Absolute counts and relative distribution of TRBC1+ cells per TCRVβ family, among the more mature subsets (CD28− EM and TE) of normal (n = 6) and reactive (n = 1) polyclonal Tαβ-cells vs. clonal Tαβ-LGL (n = 2 HDc and n = 4 LGLL). Absolute number (A,C) and percentage (B,D) of TRBC1+ cells within each TCRVβ family among total Tαβ cells (A,B) and their major TαβCD8 subset (C,D). Abbreviations (alphabetical order): EM, effector memory; HD, healthy donor; HDc, healthy donor with a T-LGL clone; N., number; T-CLPD, chronic lymphoproliferative disorder of T cells; T-LGLL, T-cell large granular lymphocytic leukemia; TE, terminal effector.

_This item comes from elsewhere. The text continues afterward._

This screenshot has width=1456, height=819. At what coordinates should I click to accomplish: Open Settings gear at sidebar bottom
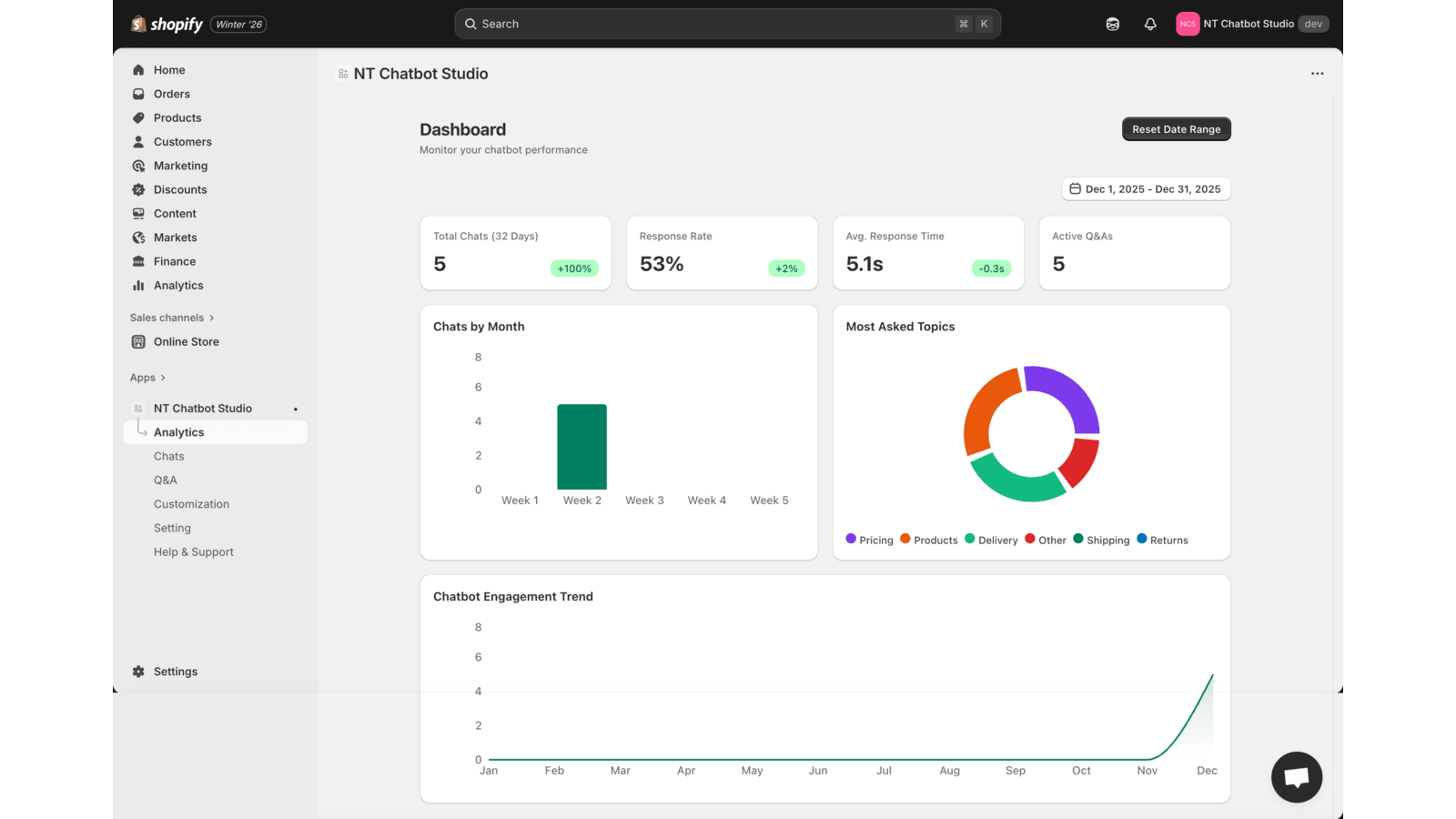pyautogui.click(x=138, y=672)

Subsequent analysis of the percentage of TRBC1+ cells per TCRVβ family within polyclonal LGL (Figure 2B,D) revealed that a polytypic/bimodal TRBC1 expression pattern was preserved for each TCRVβ family among the total Tαβ cells (range: 38–55%) [13,14]. In contrast, highly variable and more extreme TRBC1+ percentages were observed when the analysis was restricted to the more mature (CD28− EM and TE) compartments of total Tαβ and TαβCD8 normal/reactive cells expressing individual TCRVβ families (range: 0% to 100% for all TCRVβ families, except for TCRVβ5.3+ cells within the total Tαβ cells and the TCRVβ5.3+, TCRVβ7.2+, TCRVβ13.2+ and TCRVβ14+ cells among TαβCD8 cells). This translated into a substantial overlap, with the percentage of TRBC1+ cells observed for clonal Tαβ-LGL (either <1.6% or >97.7% of TRBC1+ cells; Figure 2B,D). However, it should be noted that clonal Tαβ-LGL from half (3/6) of the T-LGLL/HDc investigated showed an aberrant phenotype that would allow their unequivocal identification and discrimination from residual polyclonal T cells (Table S3). These results indicate that the identification of clonality among Tαβ-LGL based on the pattern of expression of TRBC1 among cells expressing a single TCRVβ family should be based on the combined assessment of the absolute cell counts and/or the expression of aberrant phenotypes.

4. Conclusions

Here, we confirm and expand on previous observations about the clinical utility of the TRBC1-FCM assay for the rapid and easy assessment of T-cell clonality in the blood of individuals presenting with LGL lymphocytosis who are suspicious of T-LGLL based on the demonstration of altered (increased or decreased) percentages of TRBC1+ Tαβ cells (around either 0 or 100%). In contrast, our data indicate that, in the absence of lymphocytosis (or if TαβCD4-LGLL is suspected), the detection of increased absolute cell counts of subpopulations of T-LGL expressing individual TCRVβ families is required for the detection of T-cell clonality by the TRBC1-FCM assay; therefore, a more precise definition of T-LGL populations by TCRVβ provides the bases for the highly sensitive detection of T-cell clonality by FCM, even in the absence of aberrant phenotypes. Further comparisons of the TRBC1 assay here proposed against conventional T-cell clonality molecular approaches in a larger series of T-LGLL/HDc vs. normal/reactive PB samples covering the whole TCRVβ repertoire are required to confirm our preliminary findings.